‘Golden Age of Content’ denilen bir zamanda yaşıyoruz. Bu terim istediğimiz her türlü film, kitap, dizi, belgesel ve videoya ulaştığımız günümüzü anlatıyor. Sıkıldığımızda Netflix’i açıyoruz ve binlerce yapım karşımıza çıkıyor ki Netflix’in yanında bir de Disney+, Amazon Prime ve BluTV de var. Eğer Instagram veya Twitter (artık X) gibi bir sosyal medya platformunu açarsanız milyonlarca yazı, yorum, haber bulursunuz; eğer YouTube’u açarsanız yüz milyonlarca video. Zaten her şeye yetişmenin zor olduğu yetmezmiş gibi bir de şirketler dikkatimizin hepsini toplamak için ürettikleri prodüksiyonların sayısını durmadan arttırıyorlar. Eğer bir dizi başarılı olduysa bitirmek yerine yeni sezonları, farklı karakterin hikayelerini devam ettiren spin-off diziler çekiliyor.
Aynı hikaye sporlarda da var. Bu sene milli voleybol takımı oyuncularımız ulusal liglerde, lig play-offlarında, Şampiyonlar Liginde, Avrupa liginde ve Dünya Kupası elemelerinde oynadılar. Voleybol takip edenler haftada en az iki-üç maç izlemek zorunda kaldı. Futbol da benzer bir şekilde ilerliyor. UEFA Şampiyonlar Ligi ve Avrupa liginin ardından Konferans Ligini yıllık takvime iki sezon önce ekledi.

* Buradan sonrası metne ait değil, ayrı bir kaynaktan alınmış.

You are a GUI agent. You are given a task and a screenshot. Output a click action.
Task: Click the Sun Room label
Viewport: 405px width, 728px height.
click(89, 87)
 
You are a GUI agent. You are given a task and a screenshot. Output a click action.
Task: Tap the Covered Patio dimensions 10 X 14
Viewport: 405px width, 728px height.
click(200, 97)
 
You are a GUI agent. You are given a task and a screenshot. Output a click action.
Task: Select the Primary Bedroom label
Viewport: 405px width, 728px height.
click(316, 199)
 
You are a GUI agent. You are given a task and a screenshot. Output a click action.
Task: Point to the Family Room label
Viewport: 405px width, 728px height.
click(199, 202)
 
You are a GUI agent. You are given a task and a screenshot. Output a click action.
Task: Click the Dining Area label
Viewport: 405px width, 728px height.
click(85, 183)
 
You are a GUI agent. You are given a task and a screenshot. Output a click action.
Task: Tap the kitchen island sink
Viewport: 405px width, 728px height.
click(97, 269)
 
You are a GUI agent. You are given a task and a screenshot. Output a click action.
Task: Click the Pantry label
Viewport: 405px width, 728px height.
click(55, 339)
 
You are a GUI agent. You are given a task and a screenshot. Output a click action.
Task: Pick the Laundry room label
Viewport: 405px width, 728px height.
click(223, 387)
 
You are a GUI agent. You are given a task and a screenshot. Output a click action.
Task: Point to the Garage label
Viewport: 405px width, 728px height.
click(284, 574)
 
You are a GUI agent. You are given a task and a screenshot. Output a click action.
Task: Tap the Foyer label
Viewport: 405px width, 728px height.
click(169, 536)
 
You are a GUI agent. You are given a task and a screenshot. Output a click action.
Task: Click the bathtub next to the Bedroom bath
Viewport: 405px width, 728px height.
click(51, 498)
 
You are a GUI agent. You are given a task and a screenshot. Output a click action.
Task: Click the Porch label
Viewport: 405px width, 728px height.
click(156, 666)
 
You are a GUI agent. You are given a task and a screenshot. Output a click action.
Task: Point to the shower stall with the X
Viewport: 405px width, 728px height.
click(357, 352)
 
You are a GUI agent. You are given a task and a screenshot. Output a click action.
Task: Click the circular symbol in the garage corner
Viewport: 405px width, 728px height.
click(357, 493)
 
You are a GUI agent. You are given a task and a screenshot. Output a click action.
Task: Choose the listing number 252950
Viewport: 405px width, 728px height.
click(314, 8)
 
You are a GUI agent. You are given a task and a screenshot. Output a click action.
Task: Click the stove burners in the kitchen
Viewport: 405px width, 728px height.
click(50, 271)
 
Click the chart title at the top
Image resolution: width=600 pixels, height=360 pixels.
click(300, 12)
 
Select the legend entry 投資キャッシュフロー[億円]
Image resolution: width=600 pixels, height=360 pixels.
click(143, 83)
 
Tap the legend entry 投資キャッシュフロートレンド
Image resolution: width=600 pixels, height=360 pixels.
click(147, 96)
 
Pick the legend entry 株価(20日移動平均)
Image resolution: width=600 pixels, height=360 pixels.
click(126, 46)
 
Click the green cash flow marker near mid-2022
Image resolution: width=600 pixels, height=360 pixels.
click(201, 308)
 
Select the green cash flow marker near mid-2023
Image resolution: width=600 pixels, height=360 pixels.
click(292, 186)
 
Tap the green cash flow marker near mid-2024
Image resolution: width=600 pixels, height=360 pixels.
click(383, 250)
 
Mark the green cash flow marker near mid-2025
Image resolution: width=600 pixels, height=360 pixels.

Bunun üstüne seneye bu liglere katılan takımların ve oynanacak maçların sayısı da artacak. Uluslararası futbol da geride kalmamak için takvimin her boş anına yeni bir turnuva veya yeni bir hazırlık müsabakası ekliyor. Eğer futbol izlemeyi seven biriyseniz her gün izlenecek maç buluyorsunuz. Aynı haftada salı ve çarşamba günleri Şampiyonlar Ligi izleyip, perşembe Avrupa ve Konferans ligi, cuma, cumartesi ve pazar ise ulusal ligler izlenebiliyor. Peki eğer aynı hafta Netflix’te izlediğiniz dizinin yeni sezonu çıktıysa, tuttuğunuz takımın hem Avrupa’da hem ulusal ligde maçı varsa, bir de İngiltere’de Manchester City - Arsenal maçı olduğu yetmezmiş gibi arkadaşınız size Instagram’dan videolar atıyorsa?
Yetişmek çok zor.
Tabii ki spor ve eğlence bu büyük yetişememezlik yapbozunun sadece küçük bir kısmı. Ben bazen dünyada ne olup ne bittiğini öğrenmek için aynı gün hem 19 Kasım’da yaşanacak olan Arjantin seçimini hem de Apple’ın piyasa değerini takip etmem gerekiyor gibi hissediyorum. Dünyada herkes her bilgiye sahip gibi hissedince çok kolay eksik kalıyor gibi hissediliyor. Bu yolun da ise tek bir sonu var.
‘Abundance Fatigue’ son zamanlarda ortaya çıkan bir terim. Tam anlamı bolluktan gelen yorgunluk demek. Netflix’i açınca ne izleyeceğinize karar veremeyinceki yorgunluk bu. Ne zaman bir diziyi bitirseniz yerini üç farklı dizi ve film alıyor. Sokağa çıktığınızda herkes bir gün önce başka bir maç izlemiş, başka bir haber okumuş. Bu yolun sonu da yetişememezliği kabullenmek. Her sene kendimi kandırarak hem futbol, hem voleybol, hem tenis, hem de Formula 1 müsabakalarını takip edeceğim diyorum. Bu süreçte sadece kendimi yoruyorum. Halbuki her şeye yetişmek imkansız, her şeyi tüketmemiz mümkün değil.
Sanırım bu yazıyla bırakmak istediğim hiçbir şeyi yarım yamalak tüketmemek. Aynı anda oynanan iki maç var diye ikisini aynı anda takip etmek yerine birini keyifle izlemek. Hayatta da zaten böyle yapmak lazım değil mi? Her şeye, herkese, her zamana odaklanmak yerine, şu ana odaklanmak. Yetişememezliği kabullenip, yetişebileceğimiz kadarına yetişmek.